We’ve accomplished two big improvements here:

  1. Removed the visual clutter of type conversions from the ‘getter’ code.
  2. Made accesses of the value consistently typesafe. (This applies to the getter and the setter.)

Just to drive that last point home, you would get an error at compile time if you wrote:

setIn(SESSION_ID, map, "string value, should be a long!");
// or
int sessionId = getFrom(SESSION_ID, map); // int ≢ long

If you ever needed to change the type of a keyed variable, for example, changing the session ID from a Long to a GUID, you’d change the declaration of SESSION_ID, and the compiler would point out all the places in the code that needed to change.

Alternatively

Another, and common, approach to achieving type-safety is to wrap the (untyped) map in a typed wrapper, and provide accessors for each of the values. For example:

public class SessionMap {
private final Map<String, Object> underlyingMap;
private static final String SESSION_ID = "sessionId";
// etc

public Long getSessionId { return (Long)underlyingMap.get(SESSION_ID); }
public void setSessionId { underlyingMap.set(SESSION_ID, value); }
// etc
}

That’s very viable, especially when the number of keys/variables is bounded and/or small.
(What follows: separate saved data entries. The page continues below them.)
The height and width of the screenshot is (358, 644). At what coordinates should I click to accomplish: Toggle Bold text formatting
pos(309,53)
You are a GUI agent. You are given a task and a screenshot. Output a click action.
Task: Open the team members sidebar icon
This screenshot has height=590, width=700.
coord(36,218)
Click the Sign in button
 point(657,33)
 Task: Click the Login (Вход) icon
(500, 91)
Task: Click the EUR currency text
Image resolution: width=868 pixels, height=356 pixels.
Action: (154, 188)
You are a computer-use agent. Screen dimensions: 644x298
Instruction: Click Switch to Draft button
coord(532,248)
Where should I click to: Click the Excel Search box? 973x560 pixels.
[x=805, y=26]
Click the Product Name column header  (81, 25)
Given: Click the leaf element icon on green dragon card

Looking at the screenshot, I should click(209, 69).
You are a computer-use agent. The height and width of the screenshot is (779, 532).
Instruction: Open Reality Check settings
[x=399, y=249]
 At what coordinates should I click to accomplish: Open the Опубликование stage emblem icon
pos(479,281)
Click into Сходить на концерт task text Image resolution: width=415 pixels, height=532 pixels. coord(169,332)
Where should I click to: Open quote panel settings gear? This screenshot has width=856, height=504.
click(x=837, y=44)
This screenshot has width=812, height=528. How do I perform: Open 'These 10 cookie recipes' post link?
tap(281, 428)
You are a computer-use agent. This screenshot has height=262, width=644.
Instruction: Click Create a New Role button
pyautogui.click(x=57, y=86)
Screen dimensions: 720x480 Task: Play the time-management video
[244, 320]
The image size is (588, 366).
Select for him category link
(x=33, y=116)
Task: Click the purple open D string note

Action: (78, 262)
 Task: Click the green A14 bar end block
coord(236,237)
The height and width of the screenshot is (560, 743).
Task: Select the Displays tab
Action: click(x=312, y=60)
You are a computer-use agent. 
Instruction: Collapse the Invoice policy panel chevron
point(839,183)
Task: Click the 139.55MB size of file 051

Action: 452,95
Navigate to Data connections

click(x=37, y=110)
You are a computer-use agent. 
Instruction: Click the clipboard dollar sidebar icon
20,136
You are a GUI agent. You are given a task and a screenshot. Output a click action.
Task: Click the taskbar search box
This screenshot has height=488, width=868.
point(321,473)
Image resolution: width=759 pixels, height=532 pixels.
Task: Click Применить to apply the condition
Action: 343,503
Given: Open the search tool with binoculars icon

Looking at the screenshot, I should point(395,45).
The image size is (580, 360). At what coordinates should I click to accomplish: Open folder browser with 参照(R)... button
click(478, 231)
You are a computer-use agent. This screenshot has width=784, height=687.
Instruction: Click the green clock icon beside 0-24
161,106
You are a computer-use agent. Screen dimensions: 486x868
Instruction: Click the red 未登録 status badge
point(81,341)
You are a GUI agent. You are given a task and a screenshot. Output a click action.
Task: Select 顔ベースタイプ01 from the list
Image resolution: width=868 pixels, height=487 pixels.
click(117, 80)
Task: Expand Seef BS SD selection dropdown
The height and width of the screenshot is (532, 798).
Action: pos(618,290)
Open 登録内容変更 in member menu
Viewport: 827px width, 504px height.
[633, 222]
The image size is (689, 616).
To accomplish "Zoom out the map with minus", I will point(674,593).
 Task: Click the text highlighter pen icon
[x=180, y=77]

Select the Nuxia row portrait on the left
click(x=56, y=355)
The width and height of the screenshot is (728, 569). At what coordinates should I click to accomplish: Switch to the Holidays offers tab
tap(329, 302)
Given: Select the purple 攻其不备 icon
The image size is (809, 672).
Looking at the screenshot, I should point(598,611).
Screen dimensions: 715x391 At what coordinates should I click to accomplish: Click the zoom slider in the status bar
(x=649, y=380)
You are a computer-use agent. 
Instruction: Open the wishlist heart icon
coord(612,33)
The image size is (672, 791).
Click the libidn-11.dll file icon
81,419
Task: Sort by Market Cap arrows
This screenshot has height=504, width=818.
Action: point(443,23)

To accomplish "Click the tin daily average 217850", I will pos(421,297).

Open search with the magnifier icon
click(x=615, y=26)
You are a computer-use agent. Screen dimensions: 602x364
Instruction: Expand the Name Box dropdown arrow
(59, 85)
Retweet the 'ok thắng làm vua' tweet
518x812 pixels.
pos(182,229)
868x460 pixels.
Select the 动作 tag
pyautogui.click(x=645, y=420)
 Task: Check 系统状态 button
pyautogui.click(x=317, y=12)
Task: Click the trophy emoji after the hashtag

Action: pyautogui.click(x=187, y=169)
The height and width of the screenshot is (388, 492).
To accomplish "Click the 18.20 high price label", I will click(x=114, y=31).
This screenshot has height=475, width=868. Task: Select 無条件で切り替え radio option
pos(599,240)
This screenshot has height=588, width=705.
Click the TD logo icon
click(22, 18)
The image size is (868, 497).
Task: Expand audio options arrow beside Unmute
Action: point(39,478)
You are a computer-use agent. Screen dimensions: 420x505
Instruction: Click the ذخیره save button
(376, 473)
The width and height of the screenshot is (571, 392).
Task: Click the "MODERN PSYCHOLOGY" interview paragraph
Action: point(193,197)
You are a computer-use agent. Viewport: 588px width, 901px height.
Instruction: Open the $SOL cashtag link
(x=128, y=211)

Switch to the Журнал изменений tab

However, as soon as the number of keys is open-ended—or the keys don’t belong together, and putting them all in the same class would entail mixing of concerns—this becomes a less practical solution.

Summary & next steps

We’ve looked at the general model of associating type conversion logic and type information with a collection key name.

This technique can:

  • Increase code clarity, by moving type conversion code out of the business logic.
  • Increase code safety & robustness, by removing the fragile repetition of type conversion code throughout the codebase.

There are a few other variations on the technique that I might look at in future blog posts.